The first non-fiction book I've read recently is Stephen Hawking's latest, The Grand Design, which looks at the scientific history of the cosmos, beginning with the Ionian Greeks and ending with M-Theory, a theory of multiple universes, of which ours is only one of many. The book is controversial in that it posits that God is not necessary to explain the origins of the universe. While Hawking does not explicitly state that modern science has disproved the existence of a god or gods, he does go so far to say that gods are unnecessary to explain all the phenomena of the universe.
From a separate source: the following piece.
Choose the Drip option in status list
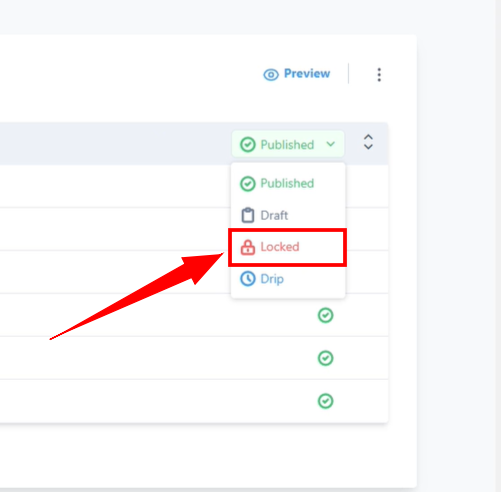 (288, 279)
My next reading was The Moral Landscape, by Sam Harris. This book is Harris' promotion of a science of morality, which uses only objective facts to determine morality and not the use of authority. However, this all depends on Harris' definition of "morality," which many may not agree with: increases in the well-being of conscious creatures. For example, how do you define "well-being"? Physical well-being? Mental well-being? Emotional well-being? Spiritual well-being? All of the above? On a very basic level I agree with Harris - many human practices and behaviors cause net harm to other sentient beings without being illegal - religious practices of ritual genital mutilation and the subordination of women for starters. These practices should be stopped for humankind's benefit. Many other issues are not so clear-cut though: is capital punishment a net good, or bad? What about abortion? Nationalized healthcare? Or any number of other points of dispute. Harris is careful to point out that solving these issues will be very difficult, but he insists that there are facts to be brought to bear on all such questions and that they are therefore not completely intractable.
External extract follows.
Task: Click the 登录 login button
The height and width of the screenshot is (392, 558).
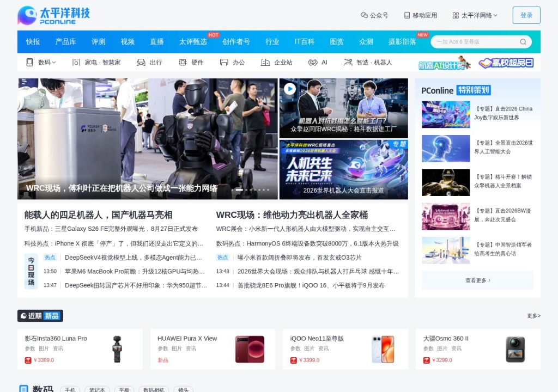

After years of putting it off, I finally read Alfred Russel Wallace's The Malay Archipelago, a chronicle of Wallace's years as a naturalist in Malaysia, Singapore, New Guinea and Indonesia. Wallace was a contemporary of Darwin and co-discoverer of the theory of natural selection. As Wallace collected new species across all the islands of the archipelago, he began to take note of the many differences and similarities, which got him thinking about why they occurred the way they did. He eventually concluded that similar species had been the same at some point in the past and then diverged as parts of the original population migrated to other islands. Wallace was also to distinguish which islands had fauna more closely related to Asia and which were more closely aligned with Australia. This division came to be known as the Wallace Line. Wallace also became a student of the division of the human groups in the islands and had many opinions as to the history of those divisions.
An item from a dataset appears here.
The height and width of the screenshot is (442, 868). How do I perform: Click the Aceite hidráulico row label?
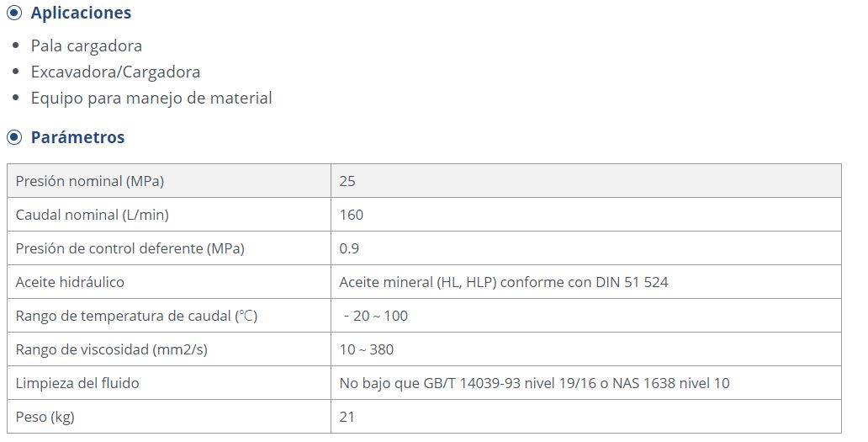coord(70,283)
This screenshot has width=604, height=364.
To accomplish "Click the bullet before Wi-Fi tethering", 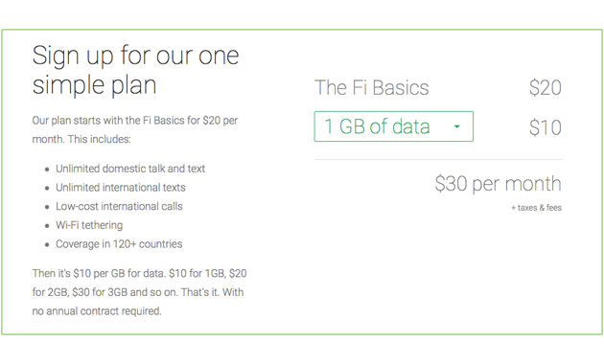I will [x=47, y=226].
Different Seasons, by Stephen King, is a collection of short stories, three of which have been made into films: Rita Hayworth and Shawshank Redemption, which became the acclaimed The Shawshank Redemption; Apt Pupil, which was made into a movie of and same name; and The Body, which was adapted into Stand by Me. The fourth story is an interesting one called The Breathing Method. Shawshank is one of my favorite movies, so I was interested in seeing how it differed from the book. To my surprise, I found very little difference, except in a few details. Much of the movie's dialog comes directly from the novella, especially much of Red's narration. Stand by Me also very closely follows King's story, as does Apt Pupil. This group of stories is different from most of King's other works, in that there is little to no supernatural involved, and most of what happens in the stories could occur in real life.